Al Franken titled the fictional story of his 2000 presidential campaign Why Not Me? We already know why, and I think he will continue to remind us. He proved a less formidable candidate than I speculated he would be in “Saturday Night Live with Al Franken” in June 2005, but he was just good enough to win a three-candidate race in a strong Democratic year. I saw Franken speak at an off-the-record event this past Sunday evening and asked a Democratic friend whom I greatly respect what he thought of Franken’s remarks. “Weird,” he said, with equal concision and accuracy.

This afternoon Senator Coleman issued a statement of concession, stating in part: “The Supreme Court of Minnesota has spoken and I respect its decision and will abide by the result. It’s time for Minnesota to come together under the leaders it has chosen and move forward. I join all Minnesotans in congratulating our newest United States Senator – Al Franken.”

Senator Coleman has served Minnesota with enormous dedication and skill for many years as an assistant attorney general, mayor of St. Paul and United States Senator. We sincerely regret his loss and wish him well in his future endeavors.

JOHN adds: We are left with the realization that every Republican in a statewide race here in Minnesota starts a few thousand votes in the hole, due to the disparate standards for judging absentee ballots used in Republican-leaning versus Democratic-leaning counties. Of course, that understates the case: the Republican starts out farther behind than that, due to illegal votes that cannot be prevented because of the Democratic Party’s blocking of a photo ID requirement. We have no real idea of the magnitude of this disadvantage.

I have little doubt that Coleman received more legal, properly cast votes than Franken. But the election wasn’t “stolen;” not during the post-election phase, anyway. Elections are a human institution, and as such are imperfect. The process in Minnesota is pretty good, but when an election is basically a tie, minor imperfections loom large.

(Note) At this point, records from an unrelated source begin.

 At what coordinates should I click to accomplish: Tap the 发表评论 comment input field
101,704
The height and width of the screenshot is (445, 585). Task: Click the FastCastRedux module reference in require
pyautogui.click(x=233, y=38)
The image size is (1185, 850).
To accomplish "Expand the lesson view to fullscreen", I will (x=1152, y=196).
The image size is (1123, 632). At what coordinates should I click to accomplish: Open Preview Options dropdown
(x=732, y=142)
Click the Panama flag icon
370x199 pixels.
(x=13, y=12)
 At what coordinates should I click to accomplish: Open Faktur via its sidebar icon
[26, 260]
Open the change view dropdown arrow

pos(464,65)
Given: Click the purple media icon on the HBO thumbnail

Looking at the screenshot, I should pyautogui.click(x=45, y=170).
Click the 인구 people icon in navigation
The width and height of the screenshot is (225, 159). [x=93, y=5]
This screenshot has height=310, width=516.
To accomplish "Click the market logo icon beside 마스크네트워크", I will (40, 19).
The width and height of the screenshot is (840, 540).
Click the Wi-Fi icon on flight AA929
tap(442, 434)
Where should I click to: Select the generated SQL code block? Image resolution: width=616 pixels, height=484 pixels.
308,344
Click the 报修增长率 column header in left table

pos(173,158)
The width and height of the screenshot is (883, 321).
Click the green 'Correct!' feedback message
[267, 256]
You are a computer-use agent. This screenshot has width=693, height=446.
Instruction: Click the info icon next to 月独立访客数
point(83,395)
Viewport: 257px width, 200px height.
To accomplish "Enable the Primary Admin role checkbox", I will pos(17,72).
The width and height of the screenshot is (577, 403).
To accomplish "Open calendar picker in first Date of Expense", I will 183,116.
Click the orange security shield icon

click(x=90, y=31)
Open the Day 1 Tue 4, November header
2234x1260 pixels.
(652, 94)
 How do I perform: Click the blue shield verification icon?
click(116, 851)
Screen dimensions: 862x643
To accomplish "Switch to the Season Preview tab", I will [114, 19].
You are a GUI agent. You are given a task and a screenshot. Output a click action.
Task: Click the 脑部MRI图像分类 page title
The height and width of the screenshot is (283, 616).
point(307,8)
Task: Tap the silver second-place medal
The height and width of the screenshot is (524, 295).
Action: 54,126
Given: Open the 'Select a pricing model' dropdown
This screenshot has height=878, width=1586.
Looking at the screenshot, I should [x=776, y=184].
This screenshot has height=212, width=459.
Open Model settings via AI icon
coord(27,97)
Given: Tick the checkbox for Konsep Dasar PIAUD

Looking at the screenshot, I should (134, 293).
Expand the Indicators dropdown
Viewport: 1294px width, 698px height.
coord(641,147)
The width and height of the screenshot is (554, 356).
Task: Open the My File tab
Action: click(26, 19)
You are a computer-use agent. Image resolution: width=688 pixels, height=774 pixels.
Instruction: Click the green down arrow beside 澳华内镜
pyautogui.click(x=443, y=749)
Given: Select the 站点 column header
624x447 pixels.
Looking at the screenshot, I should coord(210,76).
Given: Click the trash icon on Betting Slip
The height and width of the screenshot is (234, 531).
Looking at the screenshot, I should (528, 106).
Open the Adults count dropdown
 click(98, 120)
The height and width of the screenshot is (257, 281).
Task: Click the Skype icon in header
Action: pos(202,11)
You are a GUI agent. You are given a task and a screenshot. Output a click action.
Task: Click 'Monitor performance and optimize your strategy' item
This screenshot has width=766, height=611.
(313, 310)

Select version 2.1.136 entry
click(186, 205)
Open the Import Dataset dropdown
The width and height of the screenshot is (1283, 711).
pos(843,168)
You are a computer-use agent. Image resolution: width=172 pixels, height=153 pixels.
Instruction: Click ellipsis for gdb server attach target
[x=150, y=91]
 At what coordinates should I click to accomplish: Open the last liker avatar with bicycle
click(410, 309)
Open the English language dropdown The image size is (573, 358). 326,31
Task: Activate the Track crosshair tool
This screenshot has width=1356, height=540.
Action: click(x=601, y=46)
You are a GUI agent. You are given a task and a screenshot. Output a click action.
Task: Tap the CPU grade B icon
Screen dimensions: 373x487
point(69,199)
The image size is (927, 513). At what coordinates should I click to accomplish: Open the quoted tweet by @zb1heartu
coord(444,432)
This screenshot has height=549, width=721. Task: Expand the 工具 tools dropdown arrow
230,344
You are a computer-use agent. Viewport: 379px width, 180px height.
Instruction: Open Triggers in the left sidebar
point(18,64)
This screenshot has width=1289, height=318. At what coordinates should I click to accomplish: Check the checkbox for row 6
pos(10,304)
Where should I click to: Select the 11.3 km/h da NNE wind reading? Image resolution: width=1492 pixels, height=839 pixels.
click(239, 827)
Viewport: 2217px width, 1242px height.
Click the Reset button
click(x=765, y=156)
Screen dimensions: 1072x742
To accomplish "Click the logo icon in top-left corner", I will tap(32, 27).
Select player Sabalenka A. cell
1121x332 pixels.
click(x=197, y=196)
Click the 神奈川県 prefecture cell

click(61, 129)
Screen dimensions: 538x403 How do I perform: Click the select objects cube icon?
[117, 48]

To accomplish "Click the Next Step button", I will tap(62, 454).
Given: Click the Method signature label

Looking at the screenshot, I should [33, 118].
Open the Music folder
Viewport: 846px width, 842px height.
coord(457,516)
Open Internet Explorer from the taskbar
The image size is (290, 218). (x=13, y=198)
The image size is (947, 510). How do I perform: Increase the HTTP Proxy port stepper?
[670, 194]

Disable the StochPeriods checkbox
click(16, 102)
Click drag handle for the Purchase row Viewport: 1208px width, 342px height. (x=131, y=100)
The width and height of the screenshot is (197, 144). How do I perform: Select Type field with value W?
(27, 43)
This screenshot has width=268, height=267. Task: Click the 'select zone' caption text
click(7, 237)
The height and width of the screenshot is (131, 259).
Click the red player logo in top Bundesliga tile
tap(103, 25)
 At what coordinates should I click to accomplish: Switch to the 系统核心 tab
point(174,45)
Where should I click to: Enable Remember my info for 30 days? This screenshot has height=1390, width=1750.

The moral of the story, I guess, is that Republican counties should loosen their absentee ballot standards; that is to say, quit following the law.

Norm Coleman is an excellent public servant who perhaps was never appreciated as much as he deserved. Democrats despised him for changing parties, while some conservatives were always suspicious of Norm’s pragmatic, get-things-done orientation. One place where he is appreciated, however, is the Senate. Republicans and Democrats alike know Norm as a smart, effective, hard-working legislator.

Some think that Coleman will run for Governor of Minnesota in 2010. He would probably give the Republicans their best shot at the office, but the alternative would be to go to work for a Washington law/lobbying firm. Lobbyists are in unprecedented demand in the age of Obama, and no one is more qualified for that work than Coleman. He could, for the first time in his life, make some serious money. Whatever he chooses to do, we wish Norm and his family happiness and success.